After Napoleon first imposed military conscription the system spread rapidly to all countries of continental Europe and has since been extended to practically the whole world. Countries without conscription are rare. Often one of the first acts of newly independent states has been to impose compulsory military service upon their citizens. Conscription is almost considered to be a necessary adjunct of national sovereignty and independence. Governments of come countries with a large proportion of their people living in poverty, still feel that they must divert money and manpower to the maintenance of a conscript army.

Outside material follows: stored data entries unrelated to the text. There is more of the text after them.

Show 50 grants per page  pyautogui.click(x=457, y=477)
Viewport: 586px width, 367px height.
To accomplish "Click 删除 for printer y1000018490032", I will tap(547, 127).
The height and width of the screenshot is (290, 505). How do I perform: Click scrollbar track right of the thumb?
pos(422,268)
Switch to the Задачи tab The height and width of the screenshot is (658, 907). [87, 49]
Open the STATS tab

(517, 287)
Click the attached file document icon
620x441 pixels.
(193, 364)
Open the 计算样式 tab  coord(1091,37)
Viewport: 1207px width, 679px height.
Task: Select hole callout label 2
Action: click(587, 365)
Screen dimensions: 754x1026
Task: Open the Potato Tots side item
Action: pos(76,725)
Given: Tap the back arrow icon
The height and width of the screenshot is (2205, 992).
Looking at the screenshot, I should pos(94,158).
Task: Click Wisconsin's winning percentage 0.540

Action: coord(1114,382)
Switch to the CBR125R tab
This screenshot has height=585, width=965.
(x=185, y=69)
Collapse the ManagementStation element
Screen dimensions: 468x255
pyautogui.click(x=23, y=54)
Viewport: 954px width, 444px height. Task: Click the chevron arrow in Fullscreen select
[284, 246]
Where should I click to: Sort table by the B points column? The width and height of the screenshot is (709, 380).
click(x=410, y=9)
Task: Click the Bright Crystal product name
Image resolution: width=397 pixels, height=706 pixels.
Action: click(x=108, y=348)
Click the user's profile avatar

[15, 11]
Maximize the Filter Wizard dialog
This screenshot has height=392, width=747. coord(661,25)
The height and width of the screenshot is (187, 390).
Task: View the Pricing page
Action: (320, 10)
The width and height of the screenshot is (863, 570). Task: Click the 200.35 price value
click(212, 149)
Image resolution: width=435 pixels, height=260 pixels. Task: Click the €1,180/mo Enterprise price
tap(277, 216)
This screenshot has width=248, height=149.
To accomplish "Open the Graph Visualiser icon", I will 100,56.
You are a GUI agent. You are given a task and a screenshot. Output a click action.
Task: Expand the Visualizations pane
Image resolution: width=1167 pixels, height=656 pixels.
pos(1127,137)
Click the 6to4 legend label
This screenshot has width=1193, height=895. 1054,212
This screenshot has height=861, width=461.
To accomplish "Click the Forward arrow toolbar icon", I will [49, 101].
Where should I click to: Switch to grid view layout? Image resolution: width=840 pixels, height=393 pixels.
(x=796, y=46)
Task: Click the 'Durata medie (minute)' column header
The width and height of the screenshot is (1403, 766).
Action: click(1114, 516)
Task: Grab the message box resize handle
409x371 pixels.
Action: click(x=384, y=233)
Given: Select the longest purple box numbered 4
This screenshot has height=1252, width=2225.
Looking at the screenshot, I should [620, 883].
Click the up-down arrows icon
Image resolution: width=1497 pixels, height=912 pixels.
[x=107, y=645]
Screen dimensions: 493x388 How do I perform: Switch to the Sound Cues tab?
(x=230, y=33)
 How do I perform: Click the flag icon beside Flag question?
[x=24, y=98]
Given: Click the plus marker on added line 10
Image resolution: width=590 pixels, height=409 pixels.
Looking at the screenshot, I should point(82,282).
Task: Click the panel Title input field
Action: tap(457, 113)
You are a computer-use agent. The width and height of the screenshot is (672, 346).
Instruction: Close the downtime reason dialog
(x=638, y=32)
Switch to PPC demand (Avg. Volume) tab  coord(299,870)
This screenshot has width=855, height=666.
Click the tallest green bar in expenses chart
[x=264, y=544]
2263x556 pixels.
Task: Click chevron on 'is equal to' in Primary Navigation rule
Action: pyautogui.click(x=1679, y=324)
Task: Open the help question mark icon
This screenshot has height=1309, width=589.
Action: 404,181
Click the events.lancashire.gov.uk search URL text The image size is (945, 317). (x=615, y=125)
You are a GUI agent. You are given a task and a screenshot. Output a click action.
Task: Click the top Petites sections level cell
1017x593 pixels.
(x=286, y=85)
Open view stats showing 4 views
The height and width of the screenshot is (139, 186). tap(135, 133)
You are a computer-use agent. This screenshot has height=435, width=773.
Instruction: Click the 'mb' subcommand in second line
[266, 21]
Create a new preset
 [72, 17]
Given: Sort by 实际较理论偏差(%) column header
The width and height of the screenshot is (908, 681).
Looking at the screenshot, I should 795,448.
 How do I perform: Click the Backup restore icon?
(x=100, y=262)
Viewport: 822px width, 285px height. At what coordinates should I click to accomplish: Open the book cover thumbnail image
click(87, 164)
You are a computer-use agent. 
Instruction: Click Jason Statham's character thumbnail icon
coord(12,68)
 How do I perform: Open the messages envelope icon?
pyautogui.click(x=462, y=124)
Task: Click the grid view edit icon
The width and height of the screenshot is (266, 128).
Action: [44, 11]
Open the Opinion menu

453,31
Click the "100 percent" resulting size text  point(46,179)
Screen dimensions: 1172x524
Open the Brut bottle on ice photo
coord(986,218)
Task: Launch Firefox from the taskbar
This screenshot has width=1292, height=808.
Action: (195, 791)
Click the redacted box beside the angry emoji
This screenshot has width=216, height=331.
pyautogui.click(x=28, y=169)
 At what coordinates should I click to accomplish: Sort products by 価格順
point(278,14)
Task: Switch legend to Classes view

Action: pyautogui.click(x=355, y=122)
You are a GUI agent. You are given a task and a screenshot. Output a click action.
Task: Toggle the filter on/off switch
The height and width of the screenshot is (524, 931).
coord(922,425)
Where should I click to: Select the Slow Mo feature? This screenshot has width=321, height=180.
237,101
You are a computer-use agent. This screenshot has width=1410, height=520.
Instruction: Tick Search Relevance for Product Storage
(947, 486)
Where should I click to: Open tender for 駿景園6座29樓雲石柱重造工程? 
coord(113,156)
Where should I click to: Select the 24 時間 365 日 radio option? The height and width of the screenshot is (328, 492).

Conscription indoctrinates young people in patriotic lies and sends them to kill and be killed in foreign countries, against their will or personal choice and often with threats of prison if they refuse. Conscription is accompanied by registration which acts to make a young person submissive to the authority of the state. Registration is a totalitarian way of requiring a loyalty oath to support the military policies of a government. Conscription is slavery, anti-democratic, and immoral. It deprives the individual of personal responsibility in matters of life and death, his own and, more particularly, of others. To compel a man to engage in the killing of other human beings whom he does not know and with whom he may well have no quarrel, is the greatest infringement of natural liberty and moral freedom. Conscription continues to indoctrinate people with war-minded ideas – and hence continues the acceptance of military institutions.
Compulsory military service may violate the conscience of those who object to violence, and once instituted opens the way to conscription of women and adolescents.
If military service is seen as a necessary part of citizenship, a general obligation is in many ways fairer than selective service or a standing army. Under a system of general conscription where every family is going to be affected by an outbreak of war, public opinion will act as a greater restraint on a reckless foreign policy of its government than if war is likely to affect only professional soldiers who have accepted the risk as part of their career.